TASKS FOR THIS EXERCISE:
**1.** Answer these questions using the report on the Mizoram poll:
(a) Whom has Congress fielded for the seat?
(b) How many polling stations are there, and how many of them would use the VVPAT system?
(c) Which international borders have been sealed?
**2.** Summarize the report on the Mizoram poll in two sentences.

SELECTION:
---

11 April 2014

Polling For Lone Mizoram Lok Sabha Seat Today

Aizawl, Apr 11 : Polling for the lone Lok Sabha seat in Mizoram which is witnessing a three-cornered contest, will be held today along with the by-poll to Hrangturzo Assembly seat.

The triangular contest is among ruling Congress, Aam Aadmi Party (AAP) and United Democratic Front (UDF), which is an alliance of eight opposition parties.

UDF comprises the main oppisition party Mizo National Front (MNF) and BJP besides, Zoram Nationalist Party, Mizoram People's Conference, Maraland Democratic Front, Hmar People's Conference, Paite Tribal Council and NCP.

Congress has fielded its sitting MP C L Ruala, while UDF has nominated Robert Romawia Royte. AAP has put up Michael Lalmanzuala as its candidate for the seat.

Mizoram Lok Sabha seat has 7,02,189 voters, of whom 3,55,954 were women.

There are 1,126 polling stations of which 385, mainly in the urban areas, would use the VVPAT system.

Security arrangements have been made for the conduct of free and fair polls with the deployment of additional eight companies of central para-military forces apart from six state armed battalions and unarmed policemen.

International borders with Myanmar and Bangladesh and inter-state borders have been sealed, official sources said.

The polling was originally scheduled for April 9 but the Election Commission postponed it to tomorrow after Mizoram-based civil society bodies called a 72-hour bandh in the state from April 7 in protest against its move to allow Bru refugees to vote in Tripura.

---

DATA LINES:

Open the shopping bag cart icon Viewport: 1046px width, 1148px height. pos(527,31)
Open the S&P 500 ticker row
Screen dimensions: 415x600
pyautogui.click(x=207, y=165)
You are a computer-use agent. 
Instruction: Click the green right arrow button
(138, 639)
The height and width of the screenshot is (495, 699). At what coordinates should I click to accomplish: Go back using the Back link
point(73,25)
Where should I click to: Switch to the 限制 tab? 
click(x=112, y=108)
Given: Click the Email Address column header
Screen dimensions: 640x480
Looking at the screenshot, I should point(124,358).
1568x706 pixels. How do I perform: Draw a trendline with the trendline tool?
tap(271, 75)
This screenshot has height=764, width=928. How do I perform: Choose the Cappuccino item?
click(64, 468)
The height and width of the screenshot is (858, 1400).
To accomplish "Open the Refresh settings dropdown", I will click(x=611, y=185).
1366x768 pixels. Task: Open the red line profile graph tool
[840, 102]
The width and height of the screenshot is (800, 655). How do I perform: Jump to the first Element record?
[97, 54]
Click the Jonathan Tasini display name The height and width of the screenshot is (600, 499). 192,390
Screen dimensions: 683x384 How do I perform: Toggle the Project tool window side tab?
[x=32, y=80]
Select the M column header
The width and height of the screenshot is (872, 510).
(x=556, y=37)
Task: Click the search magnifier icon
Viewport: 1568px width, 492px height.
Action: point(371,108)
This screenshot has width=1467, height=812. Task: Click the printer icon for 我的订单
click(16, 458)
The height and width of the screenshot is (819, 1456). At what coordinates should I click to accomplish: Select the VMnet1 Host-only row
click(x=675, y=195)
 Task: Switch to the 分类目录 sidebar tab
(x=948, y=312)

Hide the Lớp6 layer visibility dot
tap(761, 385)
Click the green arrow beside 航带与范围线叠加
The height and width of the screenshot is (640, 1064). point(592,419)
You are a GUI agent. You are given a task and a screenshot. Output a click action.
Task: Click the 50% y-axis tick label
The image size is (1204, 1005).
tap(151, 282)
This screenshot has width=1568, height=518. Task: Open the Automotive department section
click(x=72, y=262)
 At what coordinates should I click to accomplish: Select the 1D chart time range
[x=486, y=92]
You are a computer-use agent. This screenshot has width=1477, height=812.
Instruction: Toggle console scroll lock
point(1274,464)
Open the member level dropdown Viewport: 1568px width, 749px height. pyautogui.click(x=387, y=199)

---

SOLUTIONS PER TASK:
**1.**
(a) Congress has fielded its sitting MP, C L Ruala.
(b) There are 1,126 polling stations, and 385 of them would use the VVPAT system.
(c) The borders with Myanmar and Bangladesh have been sealed.

**2.** Polling for Mizoram's lone Lok Sabha seat, held along with a by-poll to the Hrangturzo Assembly seat, is a three-cornered contest among the ruling Congress, the Aam Aadmi Party, and the United Democratic Front, an alliance of eight opposition parties. The seat has 7,02,189 voters and 1,126 polling stations, and security has been strengthened with eight additional companies of central para-military forces and the sealing of international and inter-state borders.